EDITORIAL
MANAUS – Já dissemos neste espaço que a alta taxa de juros praticada no Brasil é o alimento predileto do “mercado”, esse ente invisível e impalpável que se alimenta da miséria brasileira. O Banco Central (que define a taxa de juros) pode ser comparado a um gestor ou definidor da quantidade de alimento ao “mercado”, que chega na forma de pagamento de juros e amortização da dívida. Quando mais alta a taxa de juros, mais alimento é fornecido.
A matéria prima para produzir esses alimentos são os impostos cobrados dos contribuintes brasileiros, o desemprego, a escassez de crédito, a estagnação da indústria, do comércio e dos serviços. Enquanto o “mercado” está bem alimentado com a taxa Selic a 13,75%, a economia fica estagnada.
O argumento do Banco Central de que a manutenção da taxa de juros altíssima é o remédio para controlar a inflação caiu por terra há tempos. Vejamos dois exemplos.
Em dezembro de 2021, a inflação daquele ano fechou em 10,1% e a taxa de juros brasileira fixada pelo mesmo Banco Central, dirigido pelo mesmo presidente Roberto Campos Neto, era 9,25%.
Agora, a inflação acumulada em 12 meses, fechada em maio, foi de 3,94%, enquanto a taxa de juros se manteve estagnada em 13,75, patamar mantido desde agosto de 2022.
O Banco Central tenta justificar a taxa brasileira a partir da situação da economia nos Estados Unidos e Europa, onde a inflação está alta.
Vejamos, então: Nos Estados Unidos, a inflação acumulada em 12 meses fechada em maio foi de 4%, acima da inflação no Brasil. A taxa de juros norte americana subiu de 5% para 5,25%.
Na Inglaterra, a taxa de juros também subiu em maio, de 4,25% ao ano para R$ 4,5%. A elevação foi justificada pela necessidade de controle da inflação, que fechou maio em 8,7% (acumulada em 12 meses).
Está muito claro qual o propósito do Banco Central ao manter a taxa básica de juros nesse patamar por tanto tempo: aumentar o apetite do “mercado” – e saciá-lo – e alegrar a torcida bolsonarista que aplaude Campos Neto a cada decisão do Copom (Comitê de Política Monetária) de manter a taxa nas alturas.

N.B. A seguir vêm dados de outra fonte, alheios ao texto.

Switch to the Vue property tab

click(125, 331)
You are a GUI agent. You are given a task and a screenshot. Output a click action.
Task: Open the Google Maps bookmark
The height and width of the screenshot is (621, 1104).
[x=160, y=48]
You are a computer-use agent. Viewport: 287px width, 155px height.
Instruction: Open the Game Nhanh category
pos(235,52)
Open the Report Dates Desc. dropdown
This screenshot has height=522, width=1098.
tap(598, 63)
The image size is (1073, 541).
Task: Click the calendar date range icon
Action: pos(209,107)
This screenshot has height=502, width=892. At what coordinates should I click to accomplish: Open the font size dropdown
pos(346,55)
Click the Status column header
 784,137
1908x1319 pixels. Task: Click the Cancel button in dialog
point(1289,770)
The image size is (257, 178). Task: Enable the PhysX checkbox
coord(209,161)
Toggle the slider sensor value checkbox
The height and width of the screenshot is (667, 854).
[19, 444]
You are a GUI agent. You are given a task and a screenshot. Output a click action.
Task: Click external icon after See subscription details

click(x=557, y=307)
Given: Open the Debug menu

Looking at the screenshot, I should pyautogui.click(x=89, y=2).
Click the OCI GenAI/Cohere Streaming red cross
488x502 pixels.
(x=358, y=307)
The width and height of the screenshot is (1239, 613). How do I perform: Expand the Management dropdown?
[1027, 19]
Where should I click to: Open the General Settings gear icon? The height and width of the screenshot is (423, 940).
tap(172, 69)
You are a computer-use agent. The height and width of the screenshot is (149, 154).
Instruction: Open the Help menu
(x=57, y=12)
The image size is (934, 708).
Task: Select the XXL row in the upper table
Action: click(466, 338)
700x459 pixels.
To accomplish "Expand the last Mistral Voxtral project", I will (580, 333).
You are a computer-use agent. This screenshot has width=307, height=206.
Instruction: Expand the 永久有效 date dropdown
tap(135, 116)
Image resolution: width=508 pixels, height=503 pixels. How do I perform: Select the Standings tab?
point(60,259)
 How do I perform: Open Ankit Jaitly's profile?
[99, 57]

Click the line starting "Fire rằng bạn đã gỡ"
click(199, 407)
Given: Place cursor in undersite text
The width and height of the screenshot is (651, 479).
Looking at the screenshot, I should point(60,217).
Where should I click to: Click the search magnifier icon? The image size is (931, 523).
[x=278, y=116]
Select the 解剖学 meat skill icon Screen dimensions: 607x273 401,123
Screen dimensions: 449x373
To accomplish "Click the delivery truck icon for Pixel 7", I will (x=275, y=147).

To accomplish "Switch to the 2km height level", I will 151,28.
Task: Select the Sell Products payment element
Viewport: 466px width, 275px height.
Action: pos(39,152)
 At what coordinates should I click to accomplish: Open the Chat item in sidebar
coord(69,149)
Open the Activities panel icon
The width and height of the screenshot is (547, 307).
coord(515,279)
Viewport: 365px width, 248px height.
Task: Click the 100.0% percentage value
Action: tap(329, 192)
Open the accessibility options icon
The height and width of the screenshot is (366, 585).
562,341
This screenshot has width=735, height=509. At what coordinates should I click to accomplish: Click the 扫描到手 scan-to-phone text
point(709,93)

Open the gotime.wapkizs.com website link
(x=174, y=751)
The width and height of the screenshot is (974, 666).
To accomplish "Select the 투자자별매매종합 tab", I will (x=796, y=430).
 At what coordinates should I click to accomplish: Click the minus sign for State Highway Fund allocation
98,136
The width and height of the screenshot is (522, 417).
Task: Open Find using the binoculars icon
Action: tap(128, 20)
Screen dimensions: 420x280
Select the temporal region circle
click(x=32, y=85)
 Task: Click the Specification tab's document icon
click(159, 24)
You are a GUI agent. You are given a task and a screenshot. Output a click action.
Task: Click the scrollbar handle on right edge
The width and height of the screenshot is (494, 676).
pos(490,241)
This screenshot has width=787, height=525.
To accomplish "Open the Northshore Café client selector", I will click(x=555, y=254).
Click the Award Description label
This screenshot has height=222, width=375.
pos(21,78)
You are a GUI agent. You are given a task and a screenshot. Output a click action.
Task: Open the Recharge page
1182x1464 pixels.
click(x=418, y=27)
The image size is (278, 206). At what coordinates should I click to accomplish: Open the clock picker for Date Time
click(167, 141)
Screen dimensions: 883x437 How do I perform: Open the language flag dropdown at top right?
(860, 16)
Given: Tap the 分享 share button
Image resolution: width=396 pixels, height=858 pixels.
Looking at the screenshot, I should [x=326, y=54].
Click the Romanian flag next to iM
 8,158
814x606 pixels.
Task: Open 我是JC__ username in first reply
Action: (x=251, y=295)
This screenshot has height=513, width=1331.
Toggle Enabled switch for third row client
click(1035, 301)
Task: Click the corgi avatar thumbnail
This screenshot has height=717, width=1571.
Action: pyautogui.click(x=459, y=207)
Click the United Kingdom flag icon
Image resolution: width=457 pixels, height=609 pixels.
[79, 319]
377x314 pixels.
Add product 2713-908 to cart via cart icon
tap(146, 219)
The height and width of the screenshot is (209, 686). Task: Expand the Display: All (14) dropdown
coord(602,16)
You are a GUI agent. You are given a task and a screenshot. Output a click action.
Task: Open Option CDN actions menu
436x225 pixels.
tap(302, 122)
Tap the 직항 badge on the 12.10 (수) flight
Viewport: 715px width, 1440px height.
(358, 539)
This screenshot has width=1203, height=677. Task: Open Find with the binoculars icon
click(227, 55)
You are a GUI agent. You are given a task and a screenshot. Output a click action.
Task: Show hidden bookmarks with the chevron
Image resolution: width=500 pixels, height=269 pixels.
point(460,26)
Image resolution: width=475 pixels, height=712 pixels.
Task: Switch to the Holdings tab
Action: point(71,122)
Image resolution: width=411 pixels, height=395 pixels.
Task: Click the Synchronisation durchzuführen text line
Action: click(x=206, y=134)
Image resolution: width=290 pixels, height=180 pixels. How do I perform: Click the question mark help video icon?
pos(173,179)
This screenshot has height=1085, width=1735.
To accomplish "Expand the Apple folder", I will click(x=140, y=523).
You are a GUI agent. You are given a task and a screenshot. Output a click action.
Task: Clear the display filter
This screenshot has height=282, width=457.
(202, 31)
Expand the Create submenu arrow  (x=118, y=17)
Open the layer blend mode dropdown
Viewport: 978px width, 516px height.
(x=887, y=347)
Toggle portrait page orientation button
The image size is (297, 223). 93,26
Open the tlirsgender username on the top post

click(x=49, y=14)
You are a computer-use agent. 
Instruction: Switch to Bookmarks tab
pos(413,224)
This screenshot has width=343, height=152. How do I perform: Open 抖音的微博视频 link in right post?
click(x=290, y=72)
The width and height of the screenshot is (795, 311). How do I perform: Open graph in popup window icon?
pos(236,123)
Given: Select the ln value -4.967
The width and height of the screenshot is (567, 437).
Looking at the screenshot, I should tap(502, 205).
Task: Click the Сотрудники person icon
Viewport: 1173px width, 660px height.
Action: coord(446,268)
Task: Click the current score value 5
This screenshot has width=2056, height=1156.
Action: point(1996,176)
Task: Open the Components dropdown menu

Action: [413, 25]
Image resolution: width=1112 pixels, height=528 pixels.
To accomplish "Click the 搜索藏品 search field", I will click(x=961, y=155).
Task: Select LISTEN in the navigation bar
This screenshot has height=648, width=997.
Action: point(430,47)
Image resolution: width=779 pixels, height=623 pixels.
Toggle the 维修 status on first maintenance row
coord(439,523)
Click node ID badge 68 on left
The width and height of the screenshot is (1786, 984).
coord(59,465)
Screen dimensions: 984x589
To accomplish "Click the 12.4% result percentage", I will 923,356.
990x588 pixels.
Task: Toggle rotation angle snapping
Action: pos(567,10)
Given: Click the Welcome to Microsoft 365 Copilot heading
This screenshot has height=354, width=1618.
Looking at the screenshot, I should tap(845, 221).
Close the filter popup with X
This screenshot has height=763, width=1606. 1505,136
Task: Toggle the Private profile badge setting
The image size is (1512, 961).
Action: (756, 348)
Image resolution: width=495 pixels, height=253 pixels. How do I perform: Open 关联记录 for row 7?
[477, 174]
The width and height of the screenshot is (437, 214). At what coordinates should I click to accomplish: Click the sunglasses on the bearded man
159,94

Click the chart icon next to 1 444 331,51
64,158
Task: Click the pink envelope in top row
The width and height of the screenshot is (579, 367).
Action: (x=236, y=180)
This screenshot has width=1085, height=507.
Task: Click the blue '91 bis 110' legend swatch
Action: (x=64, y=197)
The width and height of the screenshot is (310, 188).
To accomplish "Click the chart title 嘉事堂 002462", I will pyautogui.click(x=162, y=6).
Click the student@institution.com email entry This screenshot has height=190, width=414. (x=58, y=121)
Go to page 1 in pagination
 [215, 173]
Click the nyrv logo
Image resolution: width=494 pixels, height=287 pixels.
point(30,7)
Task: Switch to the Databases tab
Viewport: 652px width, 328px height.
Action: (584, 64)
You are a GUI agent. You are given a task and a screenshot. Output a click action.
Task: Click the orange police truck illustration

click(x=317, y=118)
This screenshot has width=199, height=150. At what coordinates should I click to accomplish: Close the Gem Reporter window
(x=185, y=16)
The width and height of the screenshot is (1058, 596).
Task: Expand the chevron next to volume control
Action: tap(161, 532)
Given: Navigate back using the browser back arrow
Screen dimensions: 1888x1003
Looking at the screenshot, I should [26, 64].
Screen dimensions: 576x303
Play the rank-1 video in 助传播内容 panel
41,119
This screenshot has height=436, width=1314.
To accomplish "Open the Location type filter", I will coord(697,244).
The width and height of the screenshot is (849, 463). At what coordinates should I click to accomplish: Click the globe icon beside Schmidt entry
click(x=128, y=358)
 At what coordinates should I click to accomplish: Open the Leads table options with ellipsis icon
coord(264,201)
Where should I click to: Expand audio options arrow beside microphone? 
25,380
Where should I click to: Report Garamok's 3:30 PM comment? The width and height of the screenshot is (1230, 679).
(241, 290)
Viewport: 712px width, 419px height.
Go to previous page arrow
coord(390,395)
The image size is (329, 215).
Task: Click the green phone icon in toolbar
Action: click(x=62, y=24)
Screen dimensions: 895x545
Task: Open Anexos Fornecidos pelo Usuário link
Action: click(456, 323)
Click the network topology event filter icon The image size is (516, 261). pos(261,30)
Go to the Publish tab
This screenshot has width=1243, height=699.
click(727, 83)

O jogo é econômico e político. No primeiro caso, quando mais alta a taxa de juros, mais o governo precisa meter a mão no dinheiro público para pagar juros e amortização da dívida pública. E apesar do aumento de dinheiro destinado a esses pagamentos, o montante da dívida não é reduzido, exatamente porque a taxa de juros altas também faz o volume da dívida crescer. Ou seja, o governo “enxuga gelo” enquanto o mercado desfruta do banquete nababesco produzido pela taxa de juros.
De acordo com a ONG Auditoria Cidadã, em 2022, o valor total gasto com pagamento de juros e amortização da dívida pública da União foi R$ 1 trilhão 897 bilhões. Esse montante representou 46,3% do orçamento da União.
A origem dos recursos: R$ 1 trilhão 651 milhões foram pagos com a emissão de títulos públicos, investimento que rende de acordo com a taxa de juros. Ou seja, taxa alta é sinal de ganhos altos aos investidores, ou ao “mercado”.
A dívida interna pública federal fechou dezembro de 2022 em R$ 7,85 trilhões, enquanto a dívida externa bruta (que engloba a dívida externa federal, dos estados, municípios, empresas estatais e setor privado) chegou a US$ 575 bilhões. O gráfico abaixo mostra como a dívida pública só aumenta ano a ano, apesar de o governo destinar metade do orçamento para pagamento de juros e amortização (ou abatimento da dívida).
Não há qualquer dúvida de que a manutenção da taxa de juros a 13,75% serve apenas para engordar o mercado. Roberto Campos Neto e sua turma no Banco Central autônomo estão pagando para ver até onde é possível esticar essa corda, até onde a sociedade brasileira aguenta alimentar o “mercado” com o apetite dos gafanhotos.